Within the US government’s requirements for operating and maintaining federal information systems safely and securely is the built-in need to validate and verify the operational, technical, and managerial security for each system, office, data component, and individual bit of information that is used, exchanged, stored, acted upon, and utilized by the governmental agency. Each governmental agency is required by law (both Federal Information Security Management Act (FISMA) and Privacy Act) to ensure the data and information it retains during the normal course of its activities be confidential (if it is not public information), accurate, and retrievable when needed. This process for ensuring the security of the systems and information is known in the federal community as “assessment” and is usually conducted by relatively independent organizations and individuals called “assessors.” This handbook is developed to provide assessors and other interested personnel the guides, techniques, tools, and knowledge to conduct these assessments for most all federal information systems. We will examine the needs and requirements for assessments, look at the methodologies for providing the assessments in three distinct formats (basic, focused, and comprehensive), and go in depth on the actual assessment techniques of examinations, interviews, and testing for and of each of the security controls as defined in the National Institute of Standards and Technology (NIST) Special Publication (SP) 800-53. SP 800-53 defines the security controls needed, required, or recommended for each federal information system. This security control “catalog” is extremely extensive and contains a vast number and types of security controls throughout the managerial, operational, and technical domains.

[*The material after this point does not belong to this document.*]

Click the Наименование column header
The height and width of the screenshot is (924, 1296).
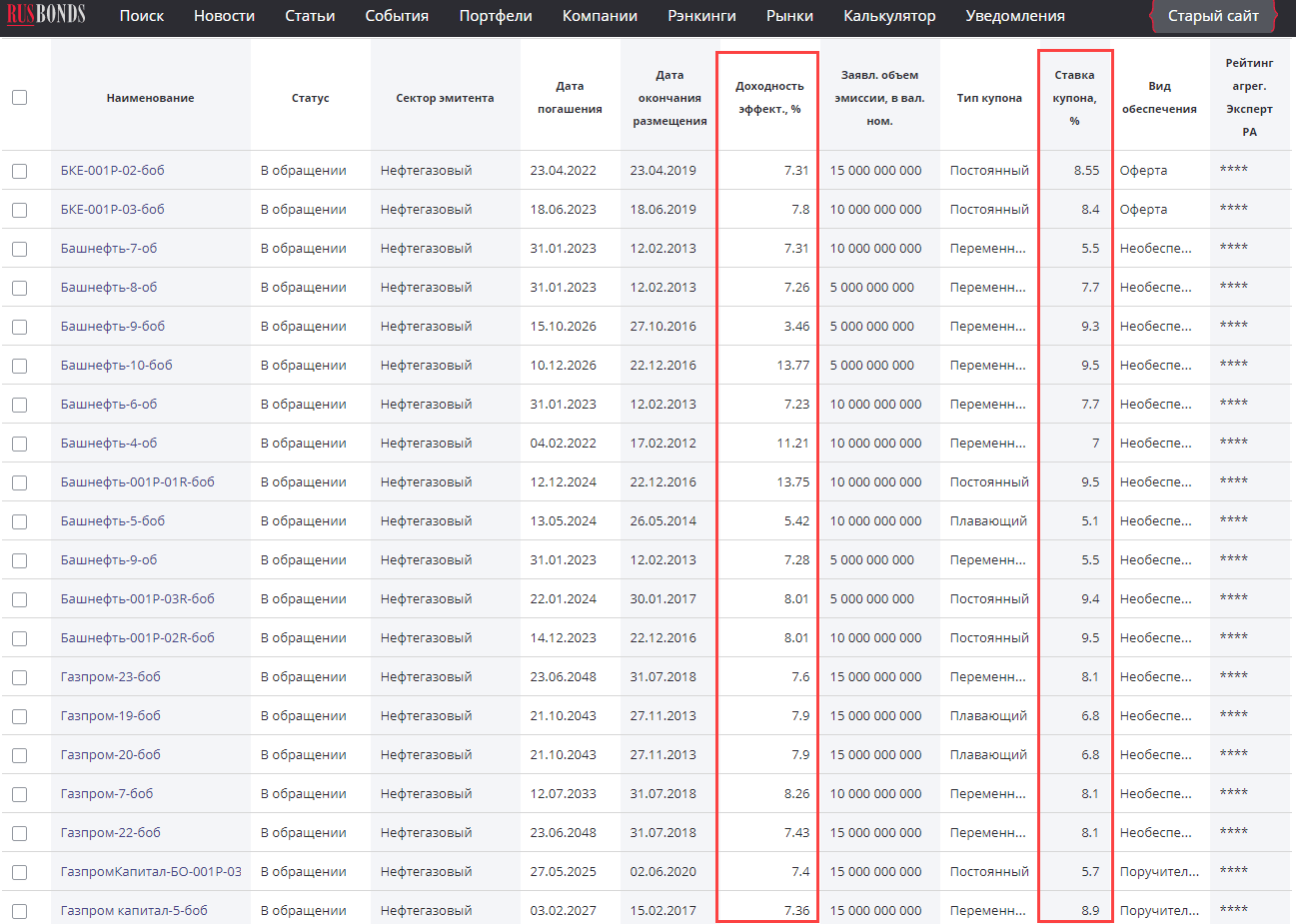pyautogui.click(x=150, y=98)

Generally speaking these three security control arenas cover:
1. Management: Actions taken to manage the development, maintenance, and use of the system
a. Examples are policies, procedures, and rules of behavior.
2. Operational: Day-to-day mechanisms and procedures used to protect operational systems and environment
a. Examples are awareness training, configuration management, and incident response.

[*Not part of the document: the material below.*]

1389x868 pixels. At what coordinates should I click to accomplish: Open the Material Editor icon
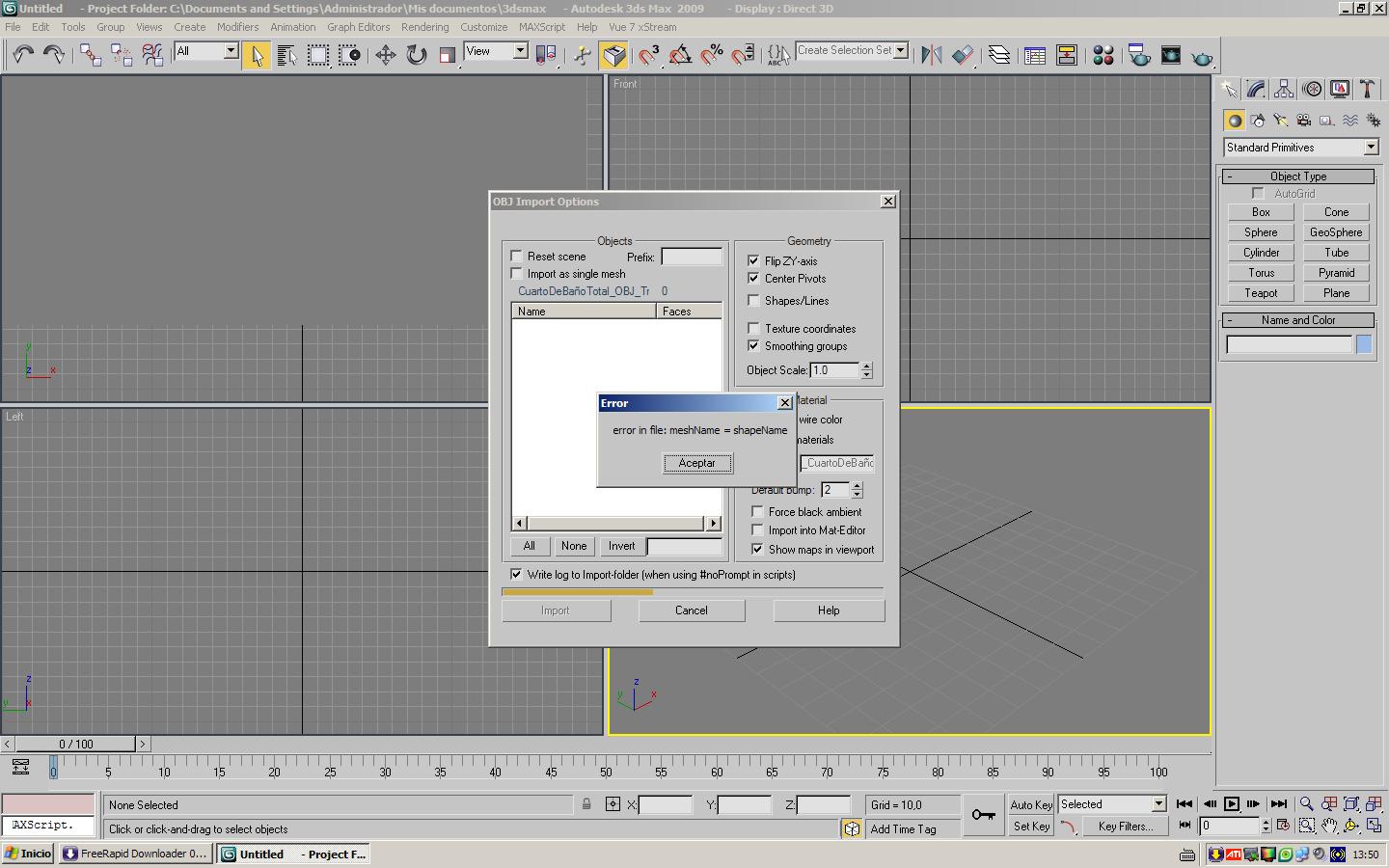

3. Technical: Hardware/software controls used to provide protection of the IT system and the information it stores, processes, and/or transmits
a. Examples are access controls, authentication mechanisms, and encryption.

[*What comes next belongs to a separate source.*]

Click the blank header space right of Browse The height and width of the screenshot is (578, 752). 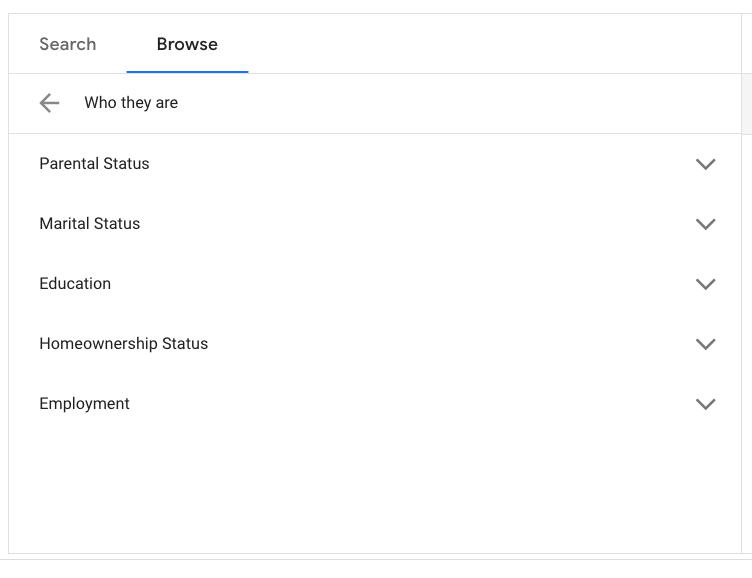494,44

Now, an assessment is required by the federal organization to ensure and document that the system under review has the basic security components and requirements to meet the federal standards for operating on a federal network. These requirements are defined in several locations, starting with Public Law 107-347, Title III of the E-Government Act of 2002, otherwise known as the FISMA. The Office of Management and Budget (OMB) also has security requirements for systems to meet when deploying them onto federal networks in its Circular A-130, Appendix 3. Additional requirements are found throughout the federal statutory and regulatory environment in the various laws (i.e., Health Insurance Portability and Accountability Act (HIPAA)/Health Information Technology for Economic and Clinical Health Act (HITECH)/Computer Fraud and Abuse Act (CFAA), etc.), Presidential Directives (E.O. 13236, etc.), and agency regulations (Department of Health and Human Services (HHS) HIPAA Security and Privacy Rules, DODI 8510.01M, US Army AR 25-2, etc.).
By definition in NIST SP 800-53A, an assessment is: “The testing and/or evaluation of the managerial, operational, and technical security controls to determine the extent to which the controls are implemented correctly, operating as intended and producing the desired outcome with respect to meeting the security requirements for an information system or organization.” As we begin to explore the processes, procedures, techniques, and means of testing and evaluating the various security components and controls used throughout the security industry, we will keep in mind the applicability and effectiveness needs for each control reviewed, each technique employed, and each policy or procedure recommended. Assessments require a large amount of skills, knowledge, and testing techniques, as well as automated and manual toolsets in order to accomplish the goal of providing assurance to the management and executives that the risks they are about to take are acceptable and reasonable for the level of security they desire within their systems. We will discuss the available tools and their usage when conducting the testing phase of each assessment. So, let us begin with the first area to be covered, the background for the security and risk process and what is at stake, the confidentiality, integrity, and availability of our systems.